____ SOURCE PASSAGE

People with diabetes are often more prone to heart and circulation problems, such as peripheral artery disease (PAD). It is important to know the causes and symptoms of PAD and ways to minimize the risk of heart disease. Learn about PAD and diabetes and what you can do about it.
- PAD can develop due to atherosclerosis which involves the narrowing of the blood vessels in your feet and legs. Fatty deposits in the blood vessels can restrict circulation. Over 20 % of people over 65 develop this condition but people with type 2 diabetes have an even higher risk. Diabetes is also more associated with heart disease and stroke. PAD may present with no symptoms. Others may have a feeling of numbness, soreness, aching feet or tingling and/or coldness in the feet and legs. Your legs may get painful, tight or cramp when you walk or exercise. Some people get a “pins and needles” sensation in their lower legs. Other find sores or cuts on their feet and legs that are slow to heal. People with diabetes should inspect their feet and legs every day for irregularities. If you experience these symptoms have them checked out as a precaution.
- There are risk factors for developing PAD. Knowing these factors can alert people who may not experience symptoms. The risk factors include high LDL (“bad”) cholesterol, diabetes, poor blood sugar control, high blood pressure, inactivity and obesity. Additional risk factors include smoking and a lack of physical activity. Share family history with your doctor during routine exams and have your cholesterol tested.
- There are ways to screen for this condition including an ultrasound. Another test for PAD is the ABI (ankle-brachial index) which measures the ratio of blood pressure in your feet and arms to find out how well blood is flowing thru your body. Other tests recommended by your physician may include a MRA (Magnetic Resonance Angiography) or a CT scan (Computed Tomographic Angiography). The physician will see if your test is abnormal and suggest the best way to treat you.
- Life style changes are usually the first way to manage PAD. Maintain a healthy weight to reduce your risks. Use a blood pressure monitor to check yourself at home. Exercise and get moving for 30 minutes daily even if you need to break it into 10-minute intervals. Quit smoking; if you have trouble, talk to your doctor about ways to kick the habit. Keep your blood sugar levels in check through proper diet, exercise and taking medications according to the guidelines.
- PAD is treated with a combination of medication, procedures and lifestyle changes. There are minimally invasive procedures done by interventional radiologists when lifestyle changes are not adequate. These procedures are done at an out patient setting are allow you to go home the same day with a band aid. An angioplasty can open up the vessel by using an inflated balloon or an atherectomy can remove the plaque blockage with a tiny catheter or stent. In its advanced stages, surgery might be done to reroute or open up the restricted blood vessels.

________
____ ENTRIES SUPPLIED

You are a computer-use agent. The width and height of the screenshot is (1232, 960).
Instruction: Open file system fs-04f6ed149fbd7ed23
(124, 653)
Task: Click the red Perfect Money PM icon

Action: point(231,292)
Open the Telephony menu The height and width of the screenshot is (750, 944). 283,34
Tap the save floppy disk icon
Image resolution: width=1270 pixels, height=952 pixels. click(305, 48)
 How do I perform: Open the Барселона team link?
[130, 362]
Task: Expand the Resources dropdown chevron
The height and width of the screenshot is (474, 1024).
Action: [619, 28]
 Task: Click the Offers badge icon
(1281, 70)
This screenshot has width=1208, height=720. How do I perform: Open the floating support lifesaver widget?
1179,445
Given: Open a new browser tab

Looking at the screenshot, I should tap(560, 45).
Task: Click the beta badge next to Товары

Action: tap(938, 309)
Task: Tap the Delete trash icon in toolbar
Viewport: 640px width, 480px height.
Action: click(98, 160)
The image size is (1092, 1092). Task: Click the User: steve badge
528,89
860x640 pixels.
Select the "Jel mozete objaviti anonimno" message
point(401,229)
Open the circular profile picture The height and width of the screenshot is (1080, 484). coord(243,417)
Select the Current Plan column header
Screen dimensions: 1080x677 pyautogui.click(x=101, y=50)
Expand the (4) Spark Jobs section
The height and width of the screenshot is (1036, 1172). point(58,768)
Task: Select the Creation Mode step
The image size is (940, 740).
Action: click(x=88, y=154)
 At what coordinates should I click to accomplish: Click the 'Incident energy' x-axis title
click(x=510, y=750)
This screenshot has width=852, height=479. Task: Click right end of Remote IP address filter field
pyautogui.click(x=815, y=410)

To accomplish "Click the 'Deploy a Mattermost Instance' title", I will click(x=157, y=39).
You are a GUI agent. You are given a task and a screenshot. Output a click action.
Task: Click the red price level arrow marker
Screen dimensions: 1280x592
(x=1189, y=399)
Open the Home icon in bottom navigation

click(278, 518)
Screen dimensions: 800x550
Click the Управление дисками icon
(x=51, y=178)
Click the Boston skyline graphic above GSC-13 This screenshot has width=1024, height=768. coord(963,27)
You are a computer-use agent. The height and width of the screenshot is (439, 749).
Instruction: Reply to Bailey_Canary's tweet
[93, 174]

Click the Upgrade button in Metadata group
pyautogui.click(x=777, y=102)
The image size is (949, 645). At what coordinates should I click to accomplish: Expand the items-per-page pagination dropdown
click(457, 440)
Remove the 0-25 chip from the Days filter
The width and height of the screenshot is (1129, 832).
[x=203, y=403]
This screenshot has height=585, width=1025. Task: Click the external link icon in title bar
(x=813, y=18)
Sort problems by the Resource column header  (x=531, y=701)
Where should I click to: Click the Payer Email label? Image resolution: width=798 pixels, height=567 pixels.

________

■ **PROBLEM SET**:
- A) Print the part of the passage on peripheral artery disease that opens with the words containing "- There are risk" and closes with "to treat you.".
- B) Name every test for PAD that the passage on peripheral artery disease mentions.
- C) According to the passage on peripheral artery disease, what share of people over 65 develop PAD?

■ **SOLUTIONS TO THE PROBLEMS**:
- A)
- There are risk factors for developing PAD. Knowing these factors can alert people who may not experience symptoms. The risk factors include high LDL (“bad”) cholesterol, diabetes, poor blood sugar control, high blood pressure, inactivity and obesity. Additional risk factors include smoking and a lack of physical activity. Share family history with your doctor during routine exams and have your cholesterol tested.
- There are ways to screen for this condition including an ultrasound. Another test for PAD is the ABI (ankle-brachial index) which measures the ratio of blood pressure in your feet and arms to find out how well blood is flowing thru your body. Other tests recommended by your physician may include a MRA (Magnetic Resonance Angiography) or a CT scan (Computed Tomographic Angiography). The physician will see if your test is abnormal and suggest the best way to treat you.

- B)
- Ultrasound
- ABI (ankle-brachial index)
- MRA (Magnetic Resonance Angiography)
- CT scan (Computed Tomographic Angiography)

- C) Over 20 percent.